Conflicting interests within a group can improve collective decisions, according to a joint-study by the London School of Economics and Social Policy (LSE), UK and the Max Planck Institute for Human Development, Berlin.

The study shows that instead of confusing the group or slowing down decision-making, conflict within a group can make for better group decisions. This is a positive for those who work in an office where not everyone sees eye to eye on a project. The squabbling and disagreements might make for a better end result.

The effectiveness of a squabbling group however is dependent on other factors. The individuals in conflict must share the same overall aim of the group for the squabbling to be effective conflict rather than meaningless argument.

Examples of common group goals improved by small-scale conflict include:

  • searching for food
  • finding a place to rest or shelter
  • seeking a safe place to sleep
  • avoiding becoming prey

If we transfer this to the word of work, we can see common group goals as:

  • looking for new business
  • keeping a work equilibrium
  • avoiding redundancy
  • keeping up with competition

The research team developed a decision-making model which showed that when individuals in a group have slightly different small-scale goals, they are less likely to make the same mistake as another group would predicted by chance. So, arguing meerkats made less mistakes than they would have, by chance.

Small-scale contrasting goals are often seen in groups when animals try to optimize a group decision for personal gain. If the personal gain is not completely opposed to the group goal, the conflict that arises can be a positive. Conflict therefore serves to improve the groups achievement of its aim, rather than hamper it.

Transferring this to the world of work, small scale contrasting goals seen in a business group can work for the greater good of everyone. For example, Ted wants the new office to be near a station for his personal gain of commutting easily to work. In pursuing this, the group gain results in that the new office being located within easy access of transport links - a benefit for business clients, suppliers and the competitiveness of the business, as well as Ted getting home on time.
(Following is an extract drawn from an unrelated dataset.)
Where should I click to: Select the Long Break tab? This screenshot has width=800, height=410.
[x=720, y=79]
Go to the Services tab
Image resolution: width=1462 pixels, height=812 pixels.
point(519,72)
Dr Christian List, Professor of Political Science and Philosophy at the LSE, comments on the findings:

The example given to demonstrate the positive nature of conflict can be seen in the meerkat group choice of land. In two given patches, one suitable for food and the other unsuitable, a group with contrasting personal goals is much more likely to choose the patch that is suitable for food than the group with goals that are completely compatible. Effectively, all members of the group benefit from diversity and the consequential conflict, as long as the conflict remains relatively small-scale.

Despite disagreements, decisions are still made by the group and the group continues. It is always in the interests of a group to avoid permanently splitting, or dividing.
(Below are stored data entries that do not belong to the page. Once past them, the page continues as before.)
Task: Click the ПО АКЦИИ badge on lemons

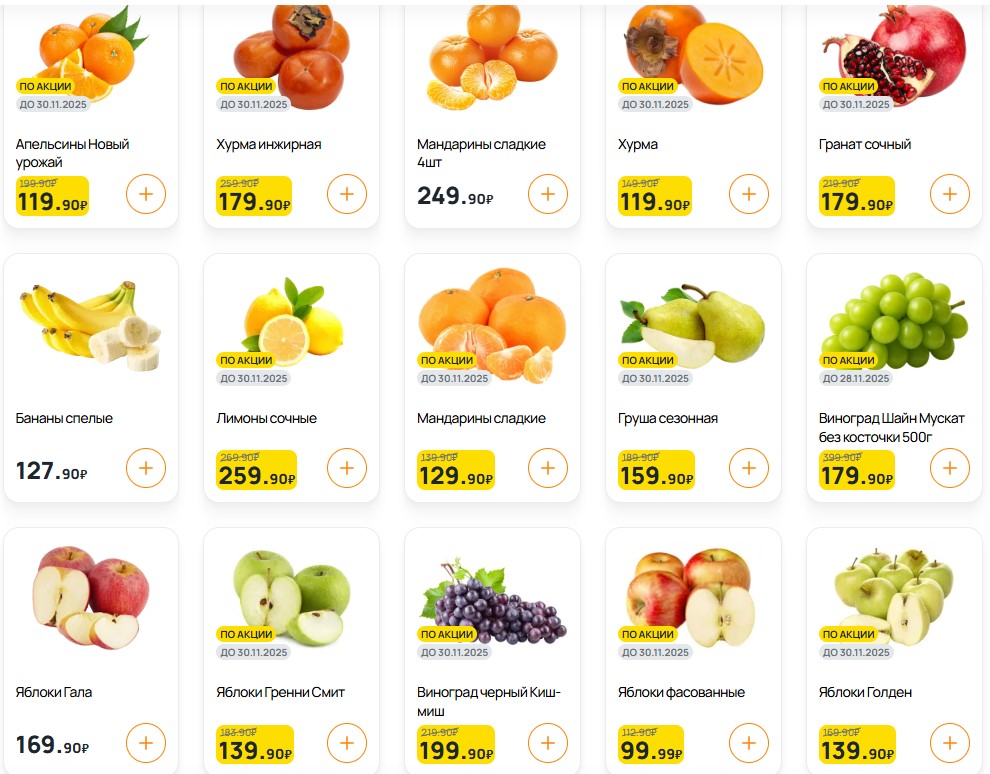Action: 246,360
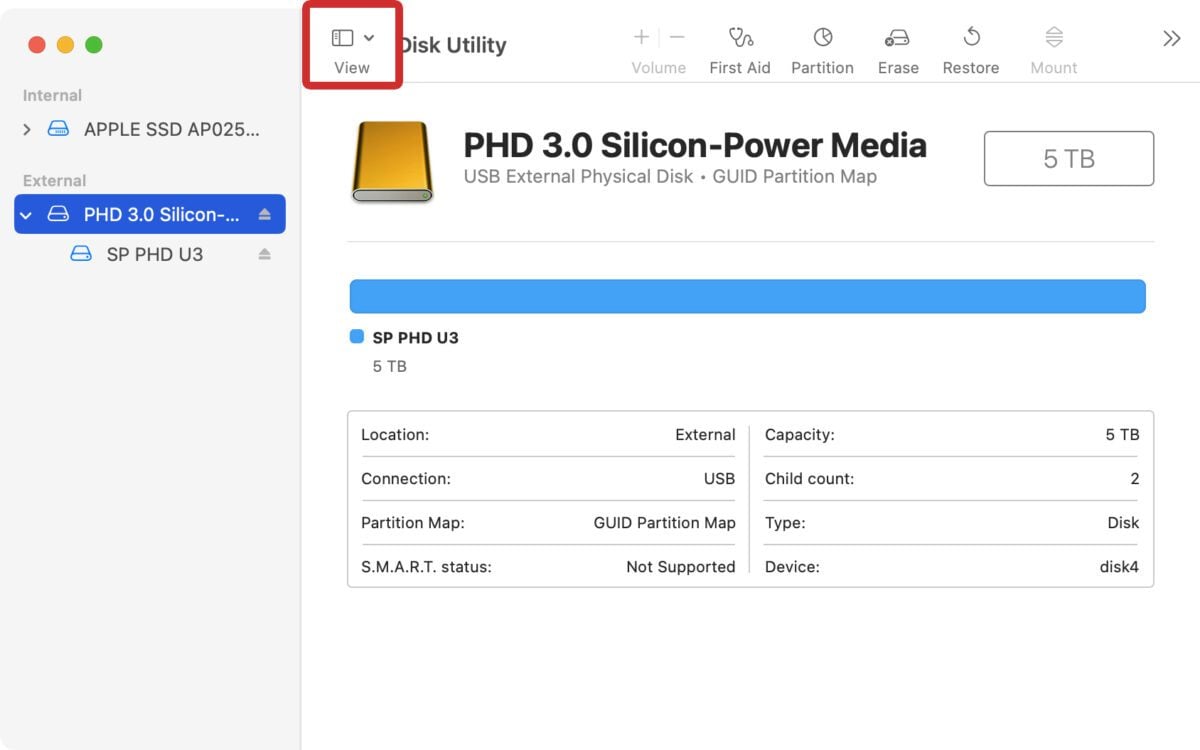Eject the SP PHD U3 volume
This screenshot has height=750, width=1200.
[x=263, y=254]
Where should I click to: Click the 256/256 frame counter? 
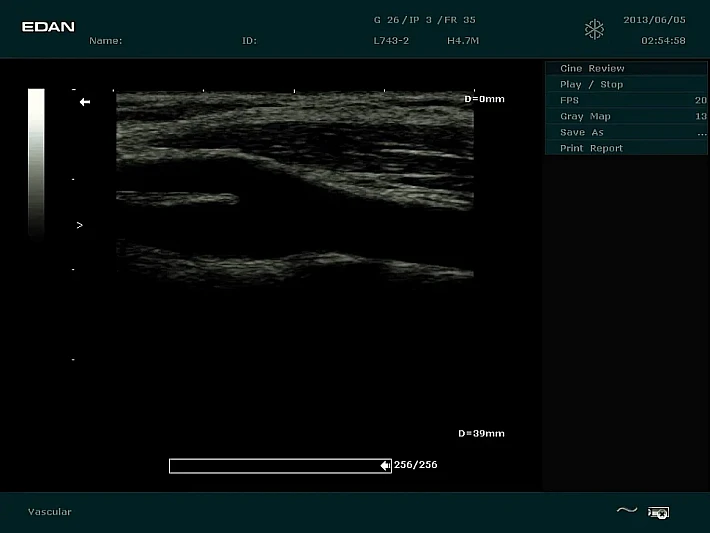(416, 465)
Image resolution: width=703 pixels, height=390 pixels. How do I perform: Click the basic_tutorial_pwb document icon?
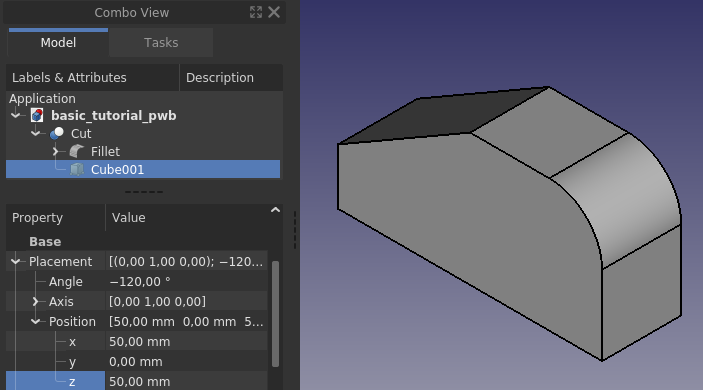[37, 116]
Studies of animal group behavior or ‘swarm intelligence’ have tended to not concentrate on the consequence of conflict within a group. This research is the first to study the nature of group conflict, and its positive function.

Examples of conflicting goals within the group include:

  • vulnerable animals preferring a safer migration route
  • larger animals opting for a shorter migration one
  • smaller animals choosing a food patch with higher forage quality
  • larger animals favouring a patch with a higher quantity of food

The disagreement that arises by negotiating contrasting desired outcomes improves the quality of group decision making as a whole. The study showed that without an element of conflict, decisions were not just not as effective but were ‘surprisingly poor.’

The findings of the study into group behavior, when applied to humans, demonstrate that involving the interests of all members of a group in decision-making – from the most dominant to the most vulnerable, is essential for the group success and avoiding the pitfalls of error.

Co-author Dr Larissa Conradt comments:

Equality and diversity, therefore, is officially in everyone’s interests. Remember, small scale arguments  improve the outcomes for a group, but huge disputes can create a destructive disharmony. So, make sure that when your office is next involved in a squabble, it's one big enough to rule out the chances of mistakes made by those with no opposition, but not so big that you never speak to each other again!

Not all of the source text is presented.